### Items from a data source
BEGIN
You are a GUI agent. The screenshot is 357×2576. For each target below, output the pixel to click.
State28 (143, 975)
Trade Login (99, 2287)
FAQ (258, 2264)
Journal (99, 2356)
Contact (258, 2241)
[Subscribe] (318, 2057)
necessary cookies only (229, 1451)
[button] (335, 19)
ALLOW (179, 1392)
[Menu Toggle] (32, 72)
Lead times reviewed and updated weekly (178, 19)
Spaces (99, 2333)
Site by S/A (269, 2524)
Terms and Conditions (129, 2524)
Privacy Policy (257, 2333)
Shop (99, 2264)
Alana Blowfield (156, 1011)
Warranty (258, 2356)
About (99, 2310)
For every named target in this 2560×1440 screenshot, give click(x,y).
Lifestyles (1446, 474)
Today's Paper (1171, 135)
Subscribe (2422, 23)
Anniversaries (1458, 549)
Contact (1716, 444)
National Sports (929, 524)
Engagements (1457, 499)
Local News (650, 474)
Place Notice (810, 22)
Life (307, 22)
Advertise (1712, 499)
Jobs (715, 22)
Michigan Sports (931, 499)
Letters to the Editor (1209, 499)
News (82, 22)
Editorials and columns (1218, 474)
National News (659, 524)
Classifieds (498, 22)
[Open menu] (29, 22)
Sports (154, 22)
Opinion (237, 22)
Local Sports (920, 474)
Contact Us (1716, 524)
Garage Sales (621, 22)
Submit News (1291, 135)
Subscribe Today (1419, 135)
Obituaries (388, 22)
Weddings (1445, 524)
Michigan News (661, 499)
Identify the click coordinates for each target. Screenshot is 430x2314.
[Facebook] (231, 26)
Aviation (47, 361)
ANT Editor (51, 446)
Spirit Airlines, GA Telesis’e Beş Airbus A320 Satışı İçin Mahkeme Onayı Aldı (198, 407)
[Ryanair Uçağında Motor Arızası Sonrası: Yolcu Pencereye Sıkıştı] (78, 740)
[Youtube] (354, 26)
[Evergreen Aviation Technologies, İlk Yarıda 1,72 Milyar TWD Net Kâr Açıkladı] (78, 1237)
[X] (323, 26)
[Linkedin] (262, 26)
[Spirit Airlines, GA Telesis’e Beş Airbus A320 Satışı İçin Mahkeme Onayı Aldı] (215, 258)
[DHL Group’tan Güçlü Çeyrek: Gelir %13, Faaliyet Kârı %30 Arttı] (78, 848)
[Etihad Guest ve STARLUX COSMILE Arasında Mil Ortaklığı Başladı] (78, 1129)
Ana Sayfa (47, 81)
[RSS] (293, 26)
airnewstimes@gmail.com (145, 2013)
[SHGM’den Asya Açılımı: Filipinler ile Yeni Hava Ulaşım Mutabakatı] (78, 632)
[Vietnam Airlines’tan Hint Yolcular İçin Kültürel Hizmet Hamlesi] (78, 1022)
END
### Work required
Copy only this part of the entries above: the line with "[button] (335, 19)", the line with "Submit News (1291, 135)", and the lines between, all exactly as written.

### Written answer
[button] (335, 19)
ALLOW (179, 1392)
[Menu Toggle] (32, 72)
Lead times reviewed and updated weekly (178, 19)
Spaces (99, 2333)
Site by S/A (269, 2524)
Terms and Conditions (129, 2524)
Privacy Policy (257, 2333)
Shop (99, 2264)
Alana Blowfield (156, 1011)
Warranty (258, 2356)
About (99, 2310)
For every named target in this 2560×1440 screenshot, give click(x,y).
Lifestyles (1446, 474)
Today's Paper (1171, 135)
Subscribe (2422, 23)
Anniversaries (1458, 549)
Contact (1716, 444)
National Sports (929, 524)
Engagements (1457, 499)
Local News (650, 474)
Place Notice (810, 22)
Life (307, 22)
Advertise (1712, 499)
Jobs (715, 22)
Michigan Sports (931, 499)
Letters to the Editor (1209, 499)
News (82, 22)
Editorials and columns (1218, 474)
National News (659, 524)
Classifieds (498, 22)
[Open menu] (29, 22)
Sports (154, 22)
Opinion (237, 22)
Local Sports (920, 474)
Contact Us (1716, 524)
Garage Sales (621, 22)
Submit News (1291, 135)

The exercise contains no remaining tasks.